*** Opening of DATA FOR ANALYSIS ***

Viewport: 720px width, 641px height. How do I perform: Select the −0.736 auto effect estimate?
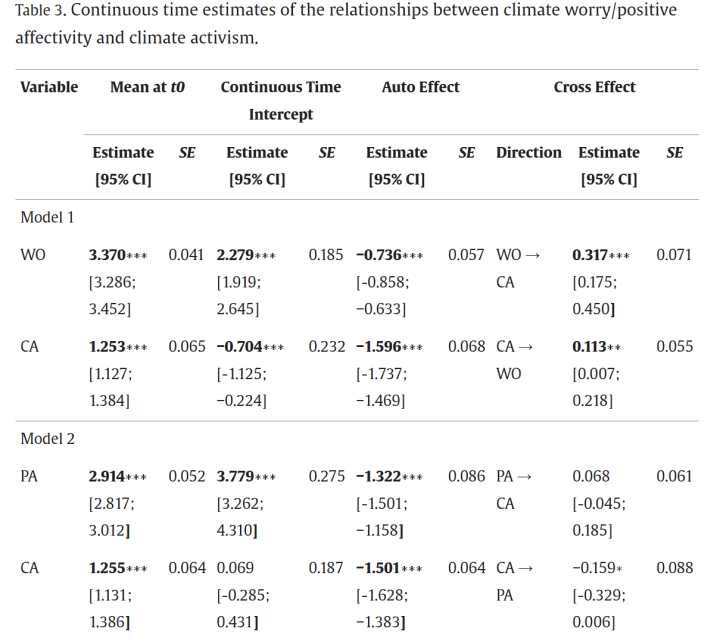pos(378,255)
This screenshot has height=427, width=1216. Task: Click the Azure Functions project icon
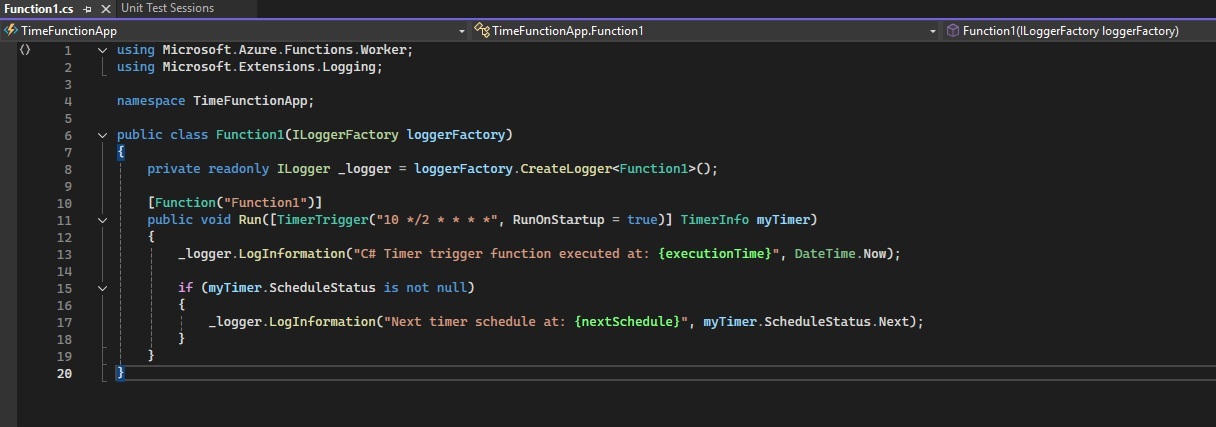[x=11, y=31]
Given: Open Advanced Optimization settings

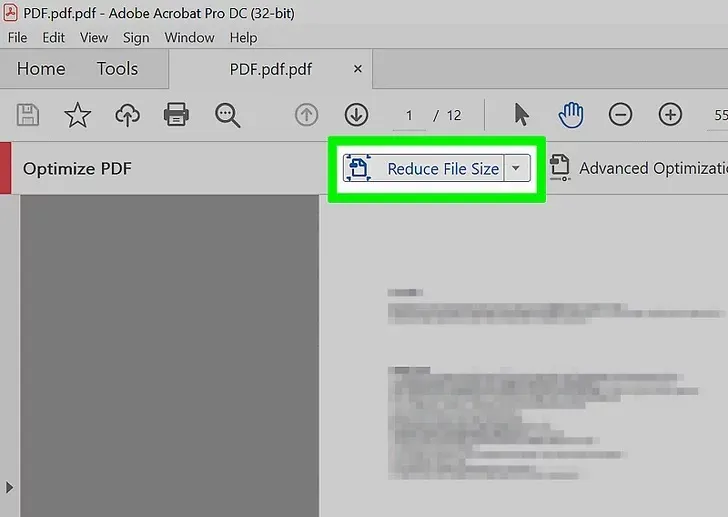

*** Close of DATA FOR ANALYSIS ***

PROBLEM TO SOLVE:
If a record holds a picture, leave the picture out, but copy everything else exactly.

EXERCISE RESULT:
Viewport: 720px width, 641px height. How do I perform: Select the −0.736 auto effect estimate?
pos(378,255)
This screenshot has height=427, width=1216. Task: Click the Azure Functions project icon
[x=11, y=31]
Given: Open Advanced Optimization settings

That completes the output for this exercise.